Problem description: The expected output is every line of the data exactly as shown, minus the images.

******************************

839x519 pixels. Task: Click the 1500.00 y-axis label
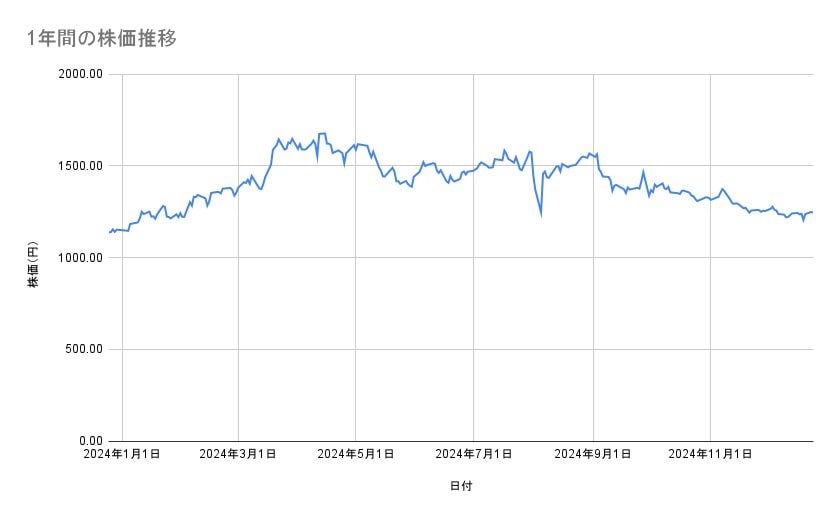pyautogui.click(x=81, y=166)
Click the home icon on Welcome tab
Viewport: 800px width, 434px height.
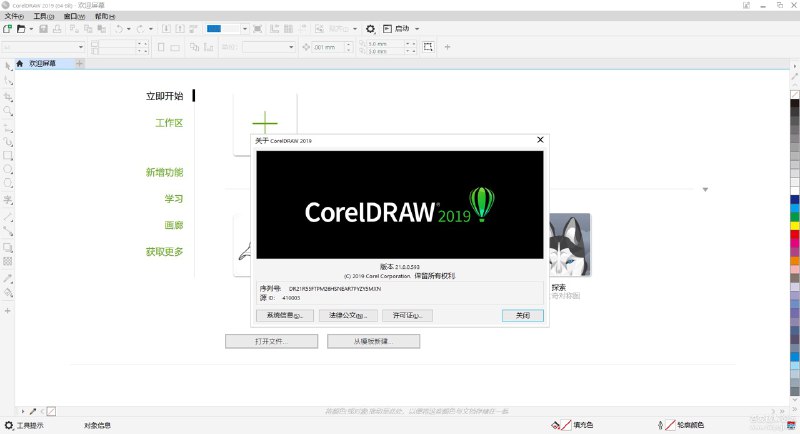click(18, 63)
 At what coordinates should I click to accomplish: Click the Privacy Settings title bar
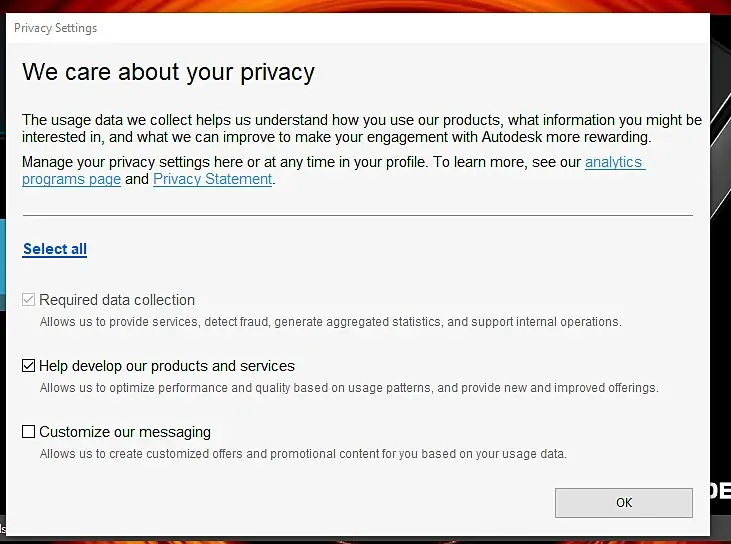300,28
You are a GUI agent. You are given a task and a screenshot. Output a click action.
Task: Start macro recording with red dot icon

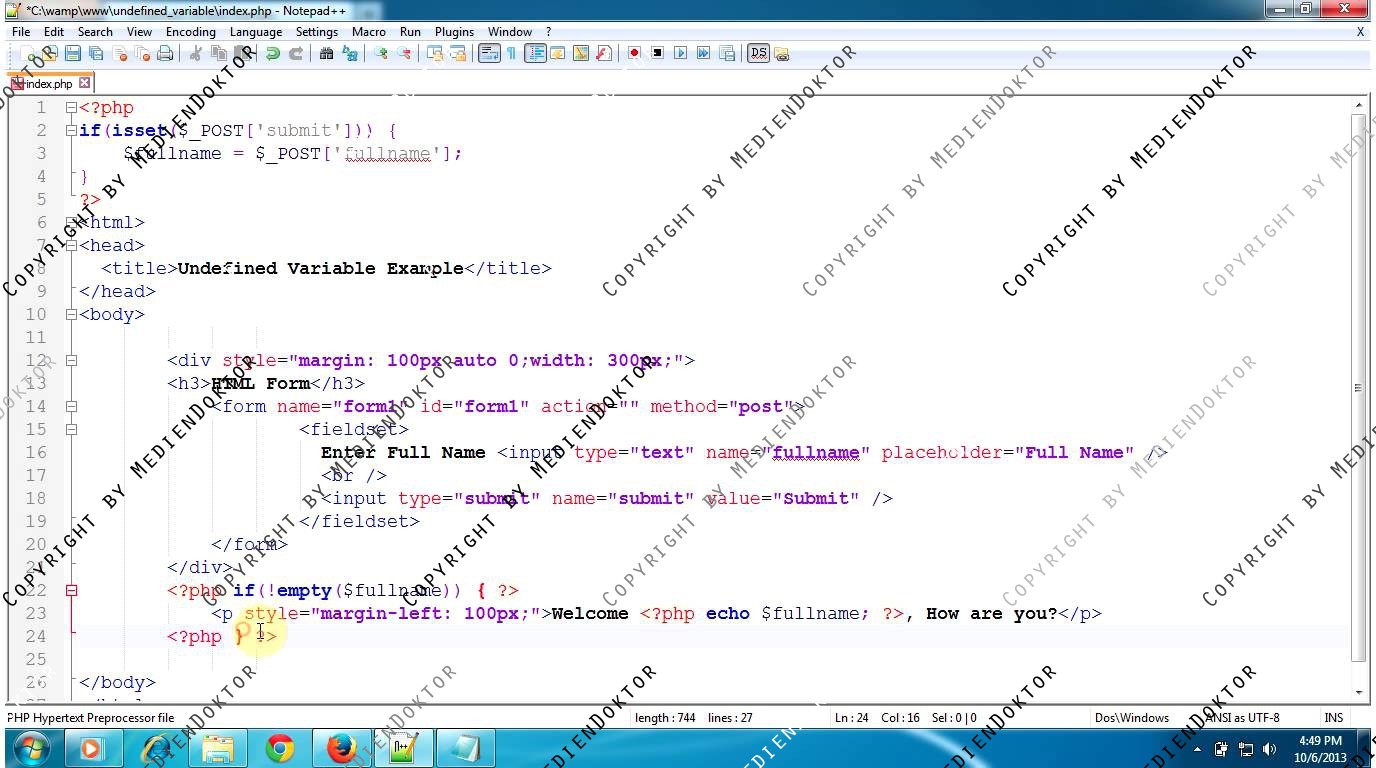[x=634, y=54]
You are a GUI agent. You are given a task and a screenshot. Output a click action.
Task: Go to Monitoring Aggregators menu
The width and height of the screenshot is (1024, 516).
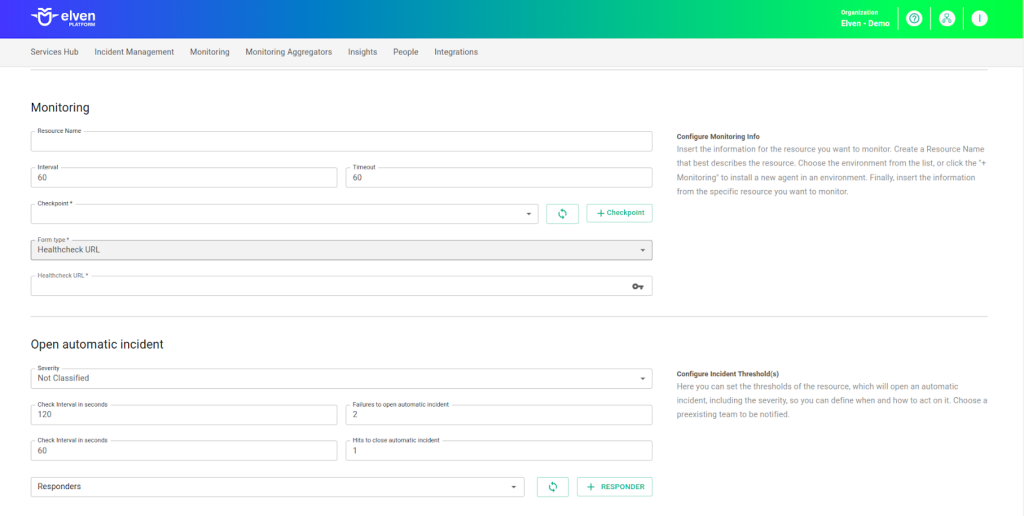coord(288,52)
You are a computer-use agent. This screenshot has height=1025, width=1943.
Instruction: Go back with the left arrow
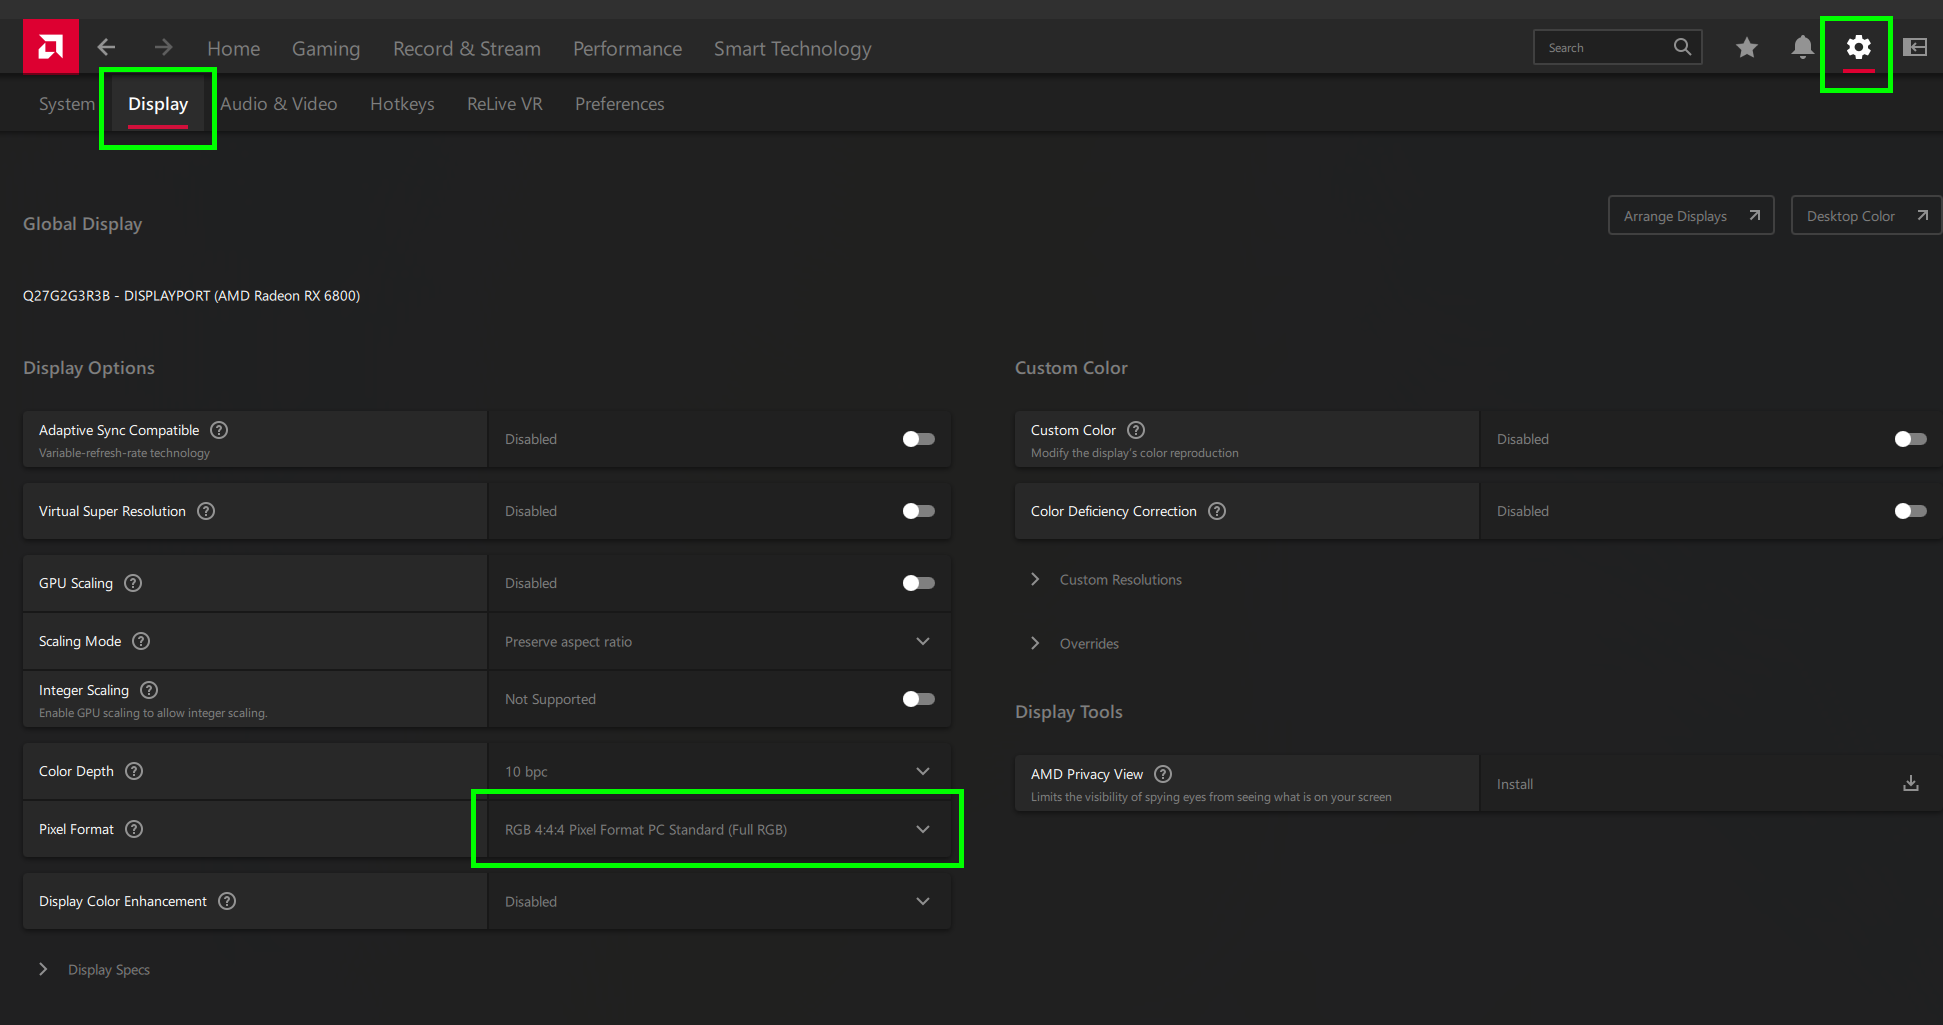(106, 47)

******************************

Exercise solution:
839x519 pixels. Task: Click the 1500.00 y-axis label
pyautogui.click(x=81, y=166)
Click the home icon on Welcome tab
Viewport: 800px width, 434px height.
click(18, 63)
 At what coordinates should I click to accomplish: Click the Privacy Settings title bar
300,28
You are a GUI agent. You are given a task and a screenshot. Output a click action.
Task: Start macro recording with red dot icon

[x=634, y=54]
You are a GUI agent. You are given a task and a screenshot. Output a click action.
Task: Go to Monitoring Aggregators menu
The width and height of the screenshot is (1024, 516).
coord(288,52)
You are a computer-use agent. This screenshot has height=1025, width=1943.
Instruction: Go back with the left arrow
(106, 47)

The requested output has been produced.